Last year, Israel lifted the lifetime ban on same-sex attracted men donating blood to Magen David Adom (MDA) - the Israeli equivalent to the Red Cross - instead choosing to employ the 1-year abstinence policy that is common across the world.
Now, Israel has implemented a progressive alternative, created by the Israeli Health Ministry, as well as Kulanu lawmaker Merav Ben Ari and the MDA.
The new amendment means that men who have sex with men (MSM) will now be able to donate blood without the 12 month period of celibacy beforehand.
The new pilot program, which will begin operation in April, does involve a more complex process. Men who have had sex with men in the 12 months before will have their blood donation checked for infectious diseases, then frozen for four months. After this period of time, they will have to return for a second donation - if this donation comes back negative for HIV and other infections, the first donation will be approved for use.
The new procedure reportedly only uses the blood’s plasma component. The transparent plasma can be used to treat burn victims, liver patients, transplant recipients and hemophiliacs. It contains physiological fluids, as well as various proteins and minerals including calcium, phosphorus, sodium and potassium.
Israel's lifetime ban for same-sex attracted men donating blood was implemented in the 1980s, and only revised last year. This new pilot program does not replace the 2017 ruling, but instead adds to it, giving men who have had sex with men another option.
“For years there was this frustrating situation where members of the LGBT community couldn’t donate blood and when they did, they had to deny their sexual preference. Today is another important historic step toward equality for the gay community,” Ben Ari told Haaertz. “This is good news for the community [at large] because it will lead to expanding the pool of blood donations and as such, will save lives.”
The director of blood services for MDA, Professor Eilat Shinar, said he didn't believe the program was a "revolution" nor is he expecting an influx of donations, explaining that safety was the blood service's main priority.
“We don’t expect hundreds of thousands of donations; we’ll know how it’s working in two years,” Shinar explained. “At this point, the experts we consulted assured us that this is a solution that doesn’t undermine the safety of the blood units. Moreover, I think that there’s a value to dialogue and joint initiatives, and for the community to understand that we’re on the same side here. We want more people to donate and at the same time we must preserve the safety of the blood units.”
The Aguda, a LGBTQI+ taskforce based in Israel, conducted a survey of more than 1,500 LGBTQI+ Israeli people in 2017, and around 65 per cent of participants expressed support for the blood donation pilot program.

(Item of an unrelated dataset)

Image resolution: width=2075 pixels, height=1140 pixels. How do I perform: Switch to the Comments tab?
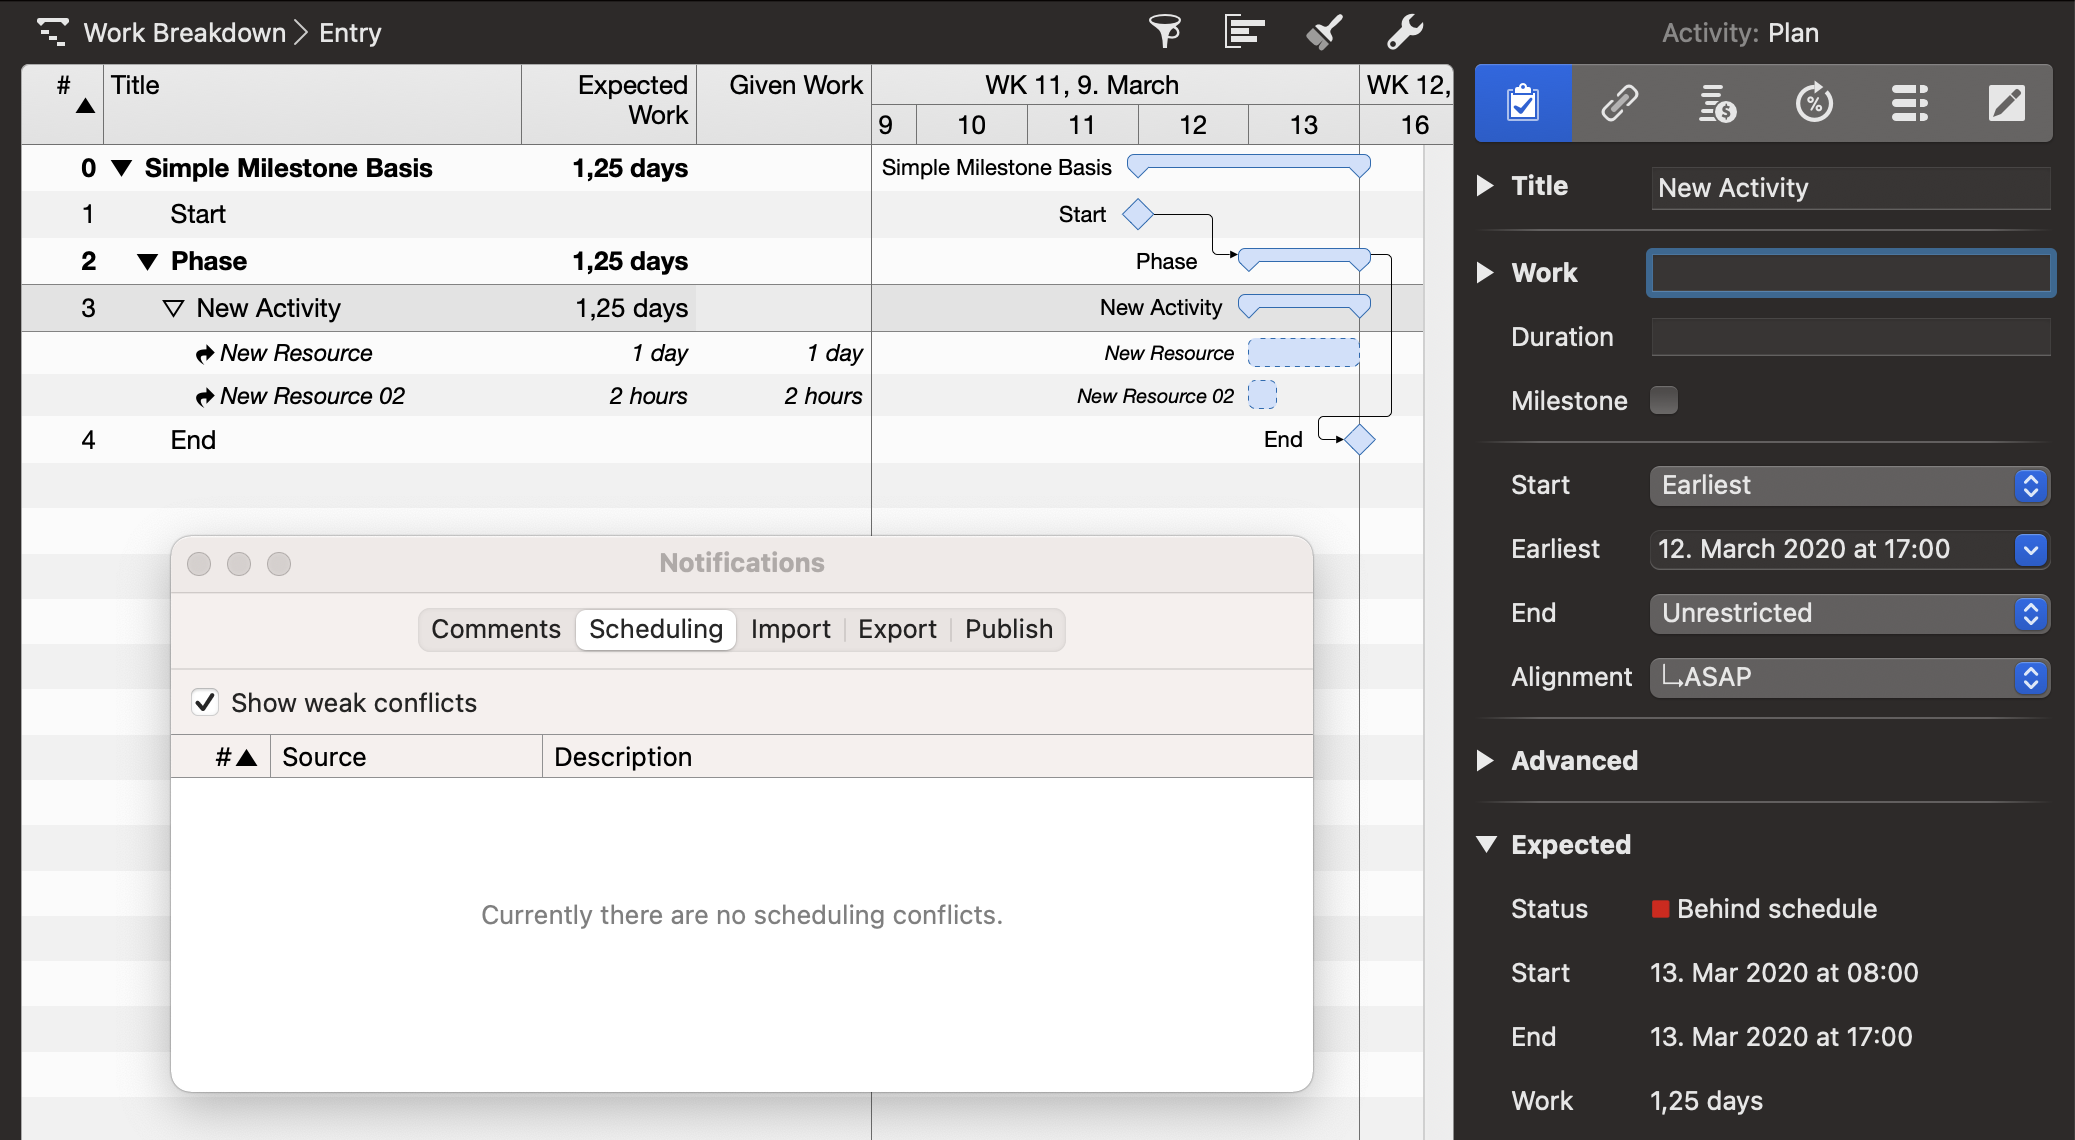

“The continued refusal to receive blood donations from gay men or requiring them to lie was an outrageous insult that is coming to an end,” said Chen Arieli, the chairwoman of Aguda, in a statement. “We worked through a process that involved the public, in which more than 1,500 members of the LGBT community expressed support for this temporary solution until a way is found that would allow everyone to donate blood. This agreement makes Israel one of the most advanced countries in the world on this issue and we welcome this important step taken en route to equality.”
In Australia, men who have sex with men are required to abstain from same-sex relations for 12 months for donating blood.